This morning I heard that the Catholic Pope was planning to resign. For someone that is not in the least bit concerned with Catholic/Christiandom, I sure have occupied a lot of my thought this morning to his stepping down. I have to ask myself questions. Why do I care? What about this is bothering me? Why does it offend me?
I think my issue with it all comes down to magick. His resigning as Pope doesn't make sense magickally. Let me first off say that I reject Catholicism as a faith for me. It just isn't something on the menu. My hunger is satisfied at the table of our Lady and our Lord, and a small host of other Gods and Goddesses, their God isn't even in the building.
Let there be no argument that a whole lot of magick goes on in Catholicism. System upon system of magick that has existed for a very long time; and at the top of that magickal hierarchy is the Pope. Additionally, no Pope has ever resigned. It is a station for life. So essentially there is a complex Magickal Order with a long precedence which makes it part of their practice to have one individual always at the center of the egregore and that once put there, the Order has no manner of un-immersing the person. They cannot undo the magickal initiation that has taken place.

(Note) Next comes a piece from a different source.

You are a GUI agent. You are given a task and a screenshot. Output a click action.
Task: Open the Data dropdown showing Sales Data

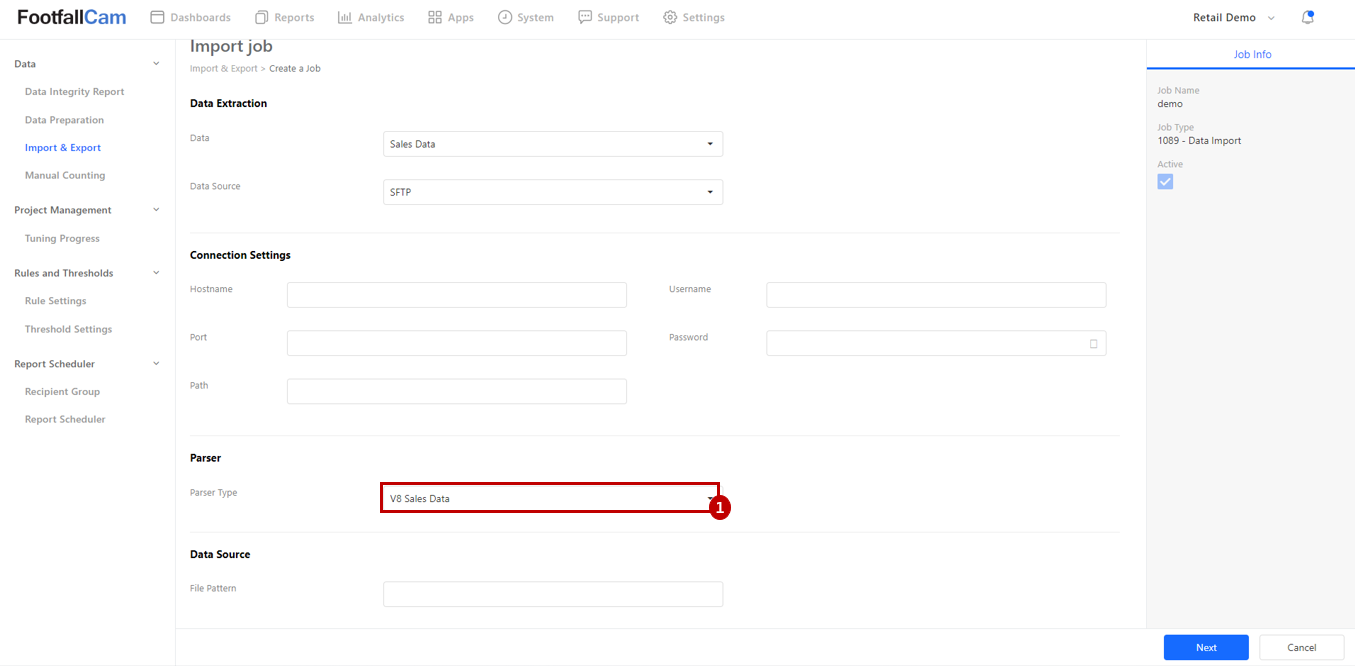pos(552,144)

It all boils down to the simple fact that the Pope cannot be unmade, and I think that their egregore will only become further wonky by try to have two centers via raising yet another Pope. Yes, I am ignoring all the arguments made that there are already more than one Pope. I'll think about all that later.
So why do I care if the Catholic Church damages their Order and egregore by going against their own teachings? I don't. That which offends me has nothing to do with them at all, but for some strange reason the Pope resigning is the catalyst that bubbled my issue to the surface of the me-cauldron I have been stewing over here. Quite frankly it bothers me because I am insistently thinking about it.
Insistent thinking? What's that? So almost everyone has heard the old "trying to fit a square peg in a round hole" proverb. It is kinda like that, only accompanied by the refusal to allow the square peg be square and instead insist that it is and should be round. There is a part of me, and in all of us for that matter, that is insisting that the status quo (square peg) not only goes in the round hole but in fact fits. Why the Pope would be the catalyst that would have me have to reset my thinking is weird but I'll accept it?
It is something I have been working on recently. I insistently think a lot-A LOT. Recognizing it is step one. The fact that I have done so this morning in regards to the Pope is a minor example, exceedingly minor. Catching it though is a step forward. I have been catching it a lot more; the little things at first but more so as I have been practicing, the big things have started jumping out. Seeing these makes it easier to step back and actually see the square peg for what it is.
Remember when I said my center issue is magick? Well, learning to see things for what they are is a part of magick.
"Lost in a thicket bare-foot upon a thorned path."